Monday, August 05, 2002

In a perfect world, Pittsburgh would be able to replace an aging public arena, build a facility that would strengthen the Penguins hockey team and clear the Mellon Arena site for a new residential neighborhood that would enliven Downtown.

In a perfect world, the state, county and city would not be strapped for money, people in a post-industrial region would be willing to invest in public infrastructure and private beneficiaries -- like the Penguins -- would leverage more of their own capital into such a package.

In a perfect world, professional athletes would generously extend themselves to their fans, a hockey ticket would not cost a day's pay and the NHL would not be a financial disaster zone.

But this, of course, is not a perfect world and the $270 million proposal for a new arena is not a perfect plan.

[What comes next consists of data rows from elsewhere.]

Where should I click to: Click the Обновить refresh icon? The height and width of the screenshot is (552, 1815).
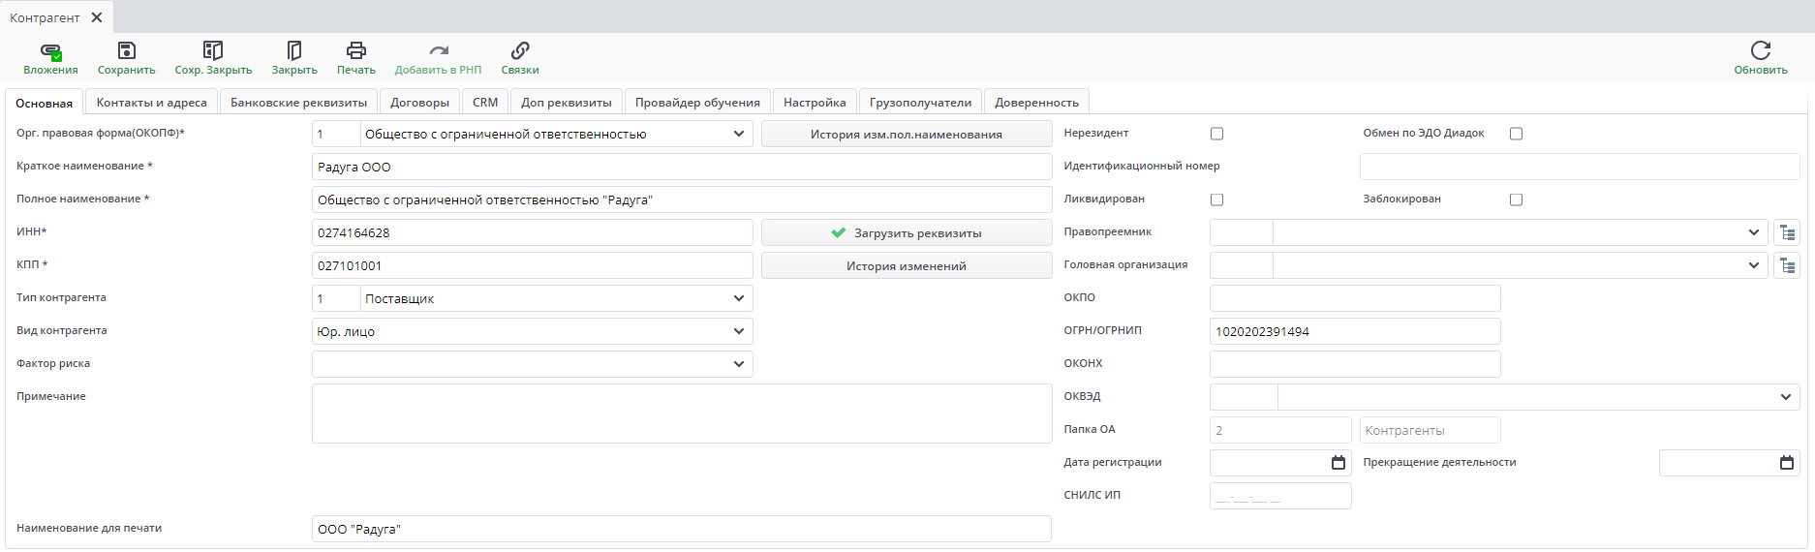coord(1760,51)
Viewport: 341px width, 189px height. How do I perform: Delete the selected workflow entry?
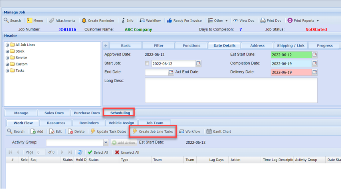(71, 131)
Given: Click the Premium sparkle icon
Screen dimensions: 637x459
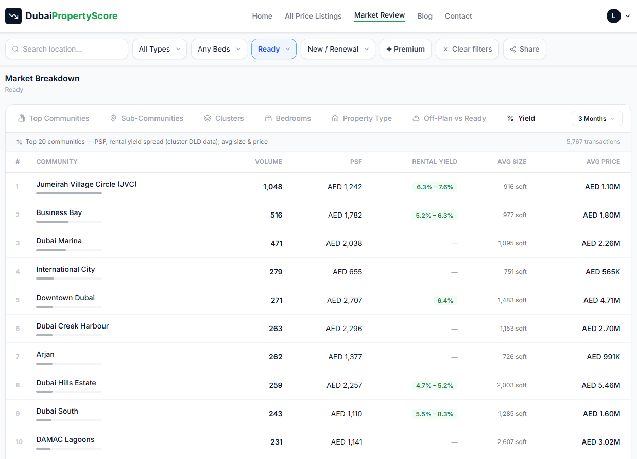Looking at the screenshot, I should click(389, 49).
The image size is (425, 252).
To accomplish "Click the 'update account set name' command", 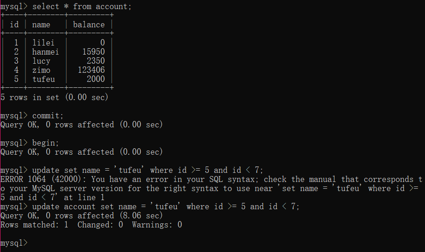I will [x=84, y=207].
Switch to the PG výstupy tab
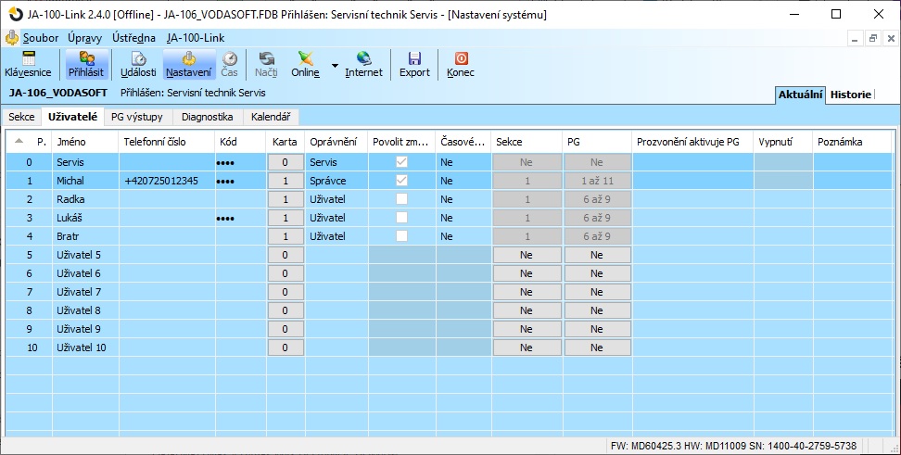Image resolution: width=901 pixels, height=455 pixels. pos(136,117)
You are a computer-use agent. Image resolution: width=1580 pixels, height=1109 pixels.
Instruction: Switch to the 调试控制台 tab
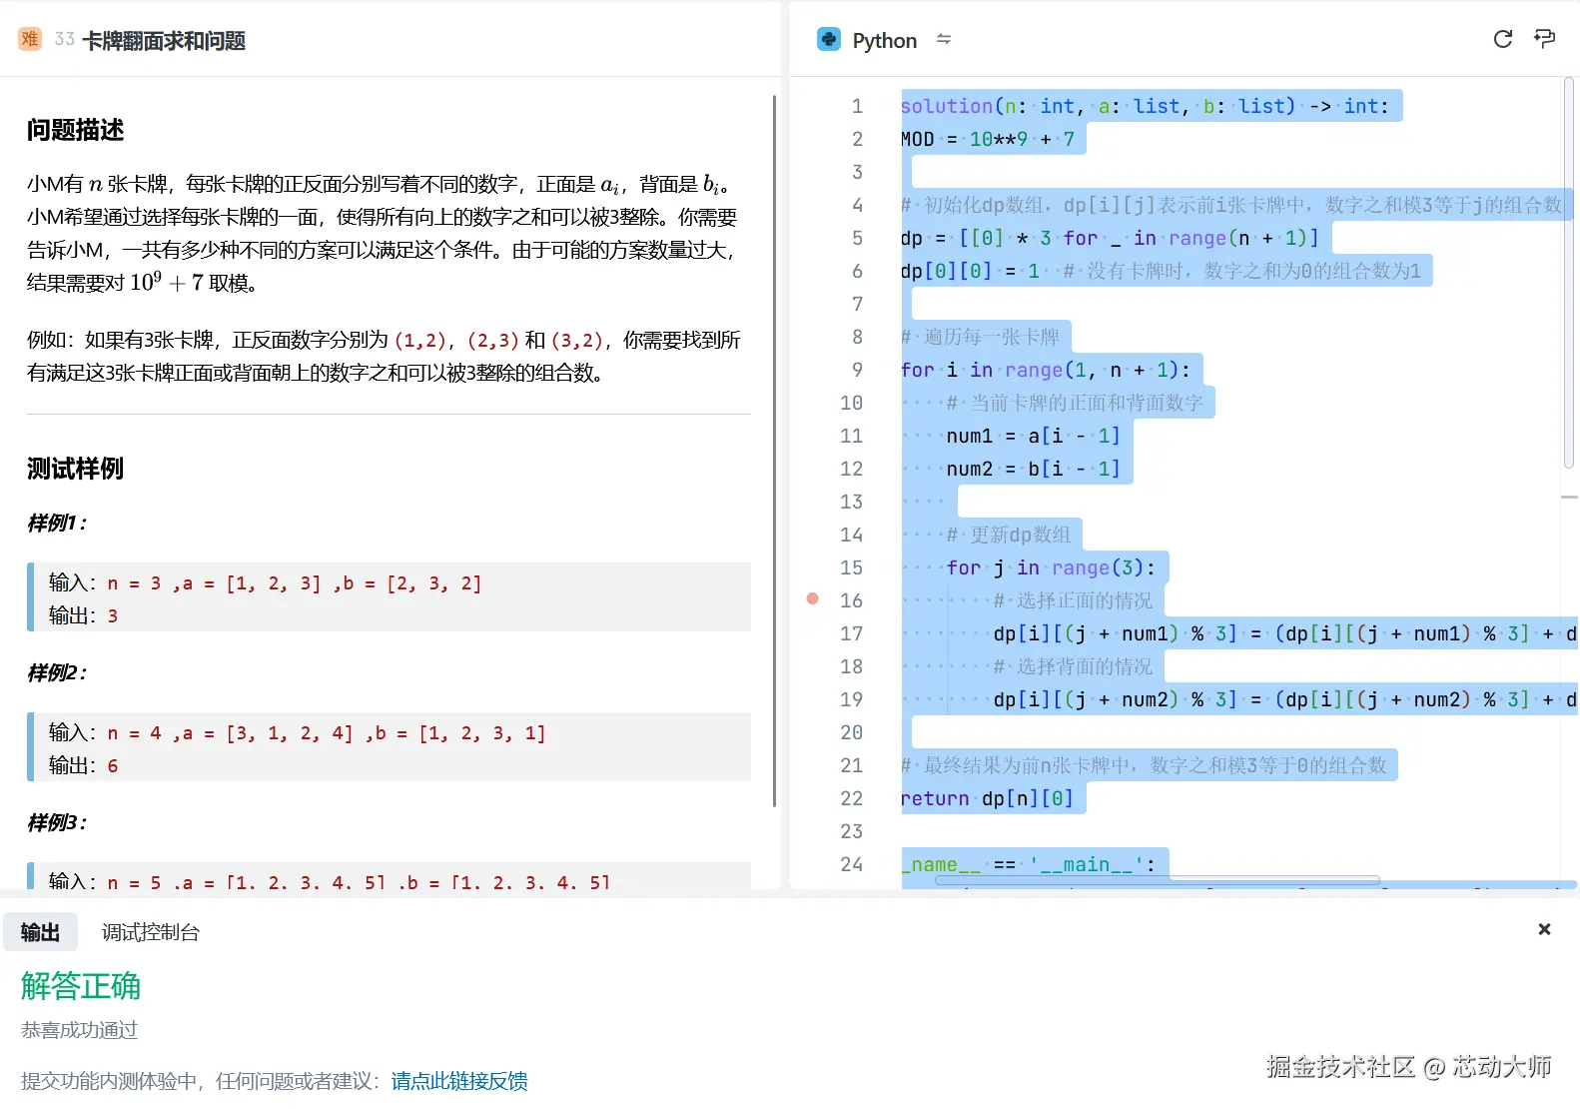point(151,932)
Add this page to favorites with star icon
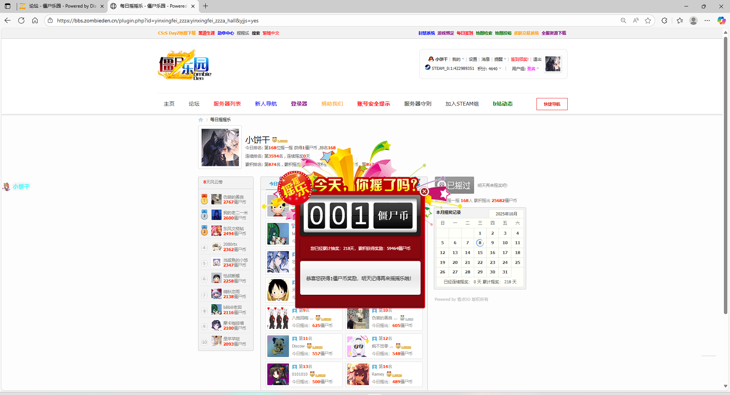This screenshot has height=395, width=730. tap(648, 21)
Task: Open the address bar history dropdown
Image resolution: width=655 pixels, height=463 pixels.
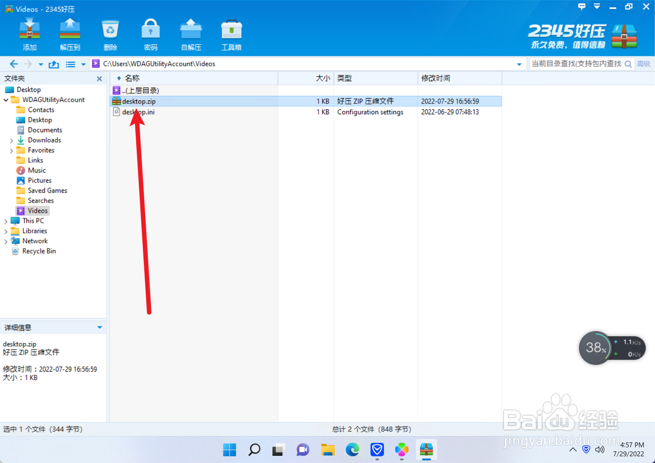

What the blueprint, released Wednesday by the Sports & Exhibition Authority, does well, though, is get the ball rolling on the discussion for building the city's next civic center.

This much is true:

Mellon Arena, which opened in 1961, is showing its age and hinting at obsolescence. A far less flexible facility than today's new models, it requires more time to tear down and set up shows, which limits its functionality. Its most unique feature, the retractable steel dome, is too expensive and problematic to use.

The Penguins, who take about 46 of the arena's 120 event-days a year, will be freed from the facility (and, if they choose, Pittsburgh) in 2007, when their lease expires. Despite good attendance even in non-Stanley Cup years, the team needs new luxury-box revenue to stay solvent.

Within the next 10 years the arena may need a major repair or overhaul, whether it houses a hockey team or not. That would require the SEA to borrow from an undetermined source, possible temporary closure and a missed opportunity to spend millions of repair dollars on a new facility.

While preservationists and nostalgia buffs want to preserve the flying-saucer-style arena, it would be folly to have two such facilities in a city of this size. Meanwhile, the clock is ticking on the life and usefulness of the silver igloo.

It is not too early for local leaders to consider when and how to replace the Mellon Arena -- and the convergence of the Penguins' needs and the chance to foster Downtown living suggests the route should be mapped sooner than later.

But the financial plan to accomplish that should have a larger private component than $108 million (only $11 million from the franchise itself) of the $270 million total. Given the tight public purse, a package closer to the one that built Nationwide Arena in Columbus, Ohio, two years ago -- almost entirely financed by private dollars -- is what should be assembled for Pittsburgh.

This will require a major overhaul of the SEA plan, but given the tepid support for it so far, it's clear that this is the beginning, not the end.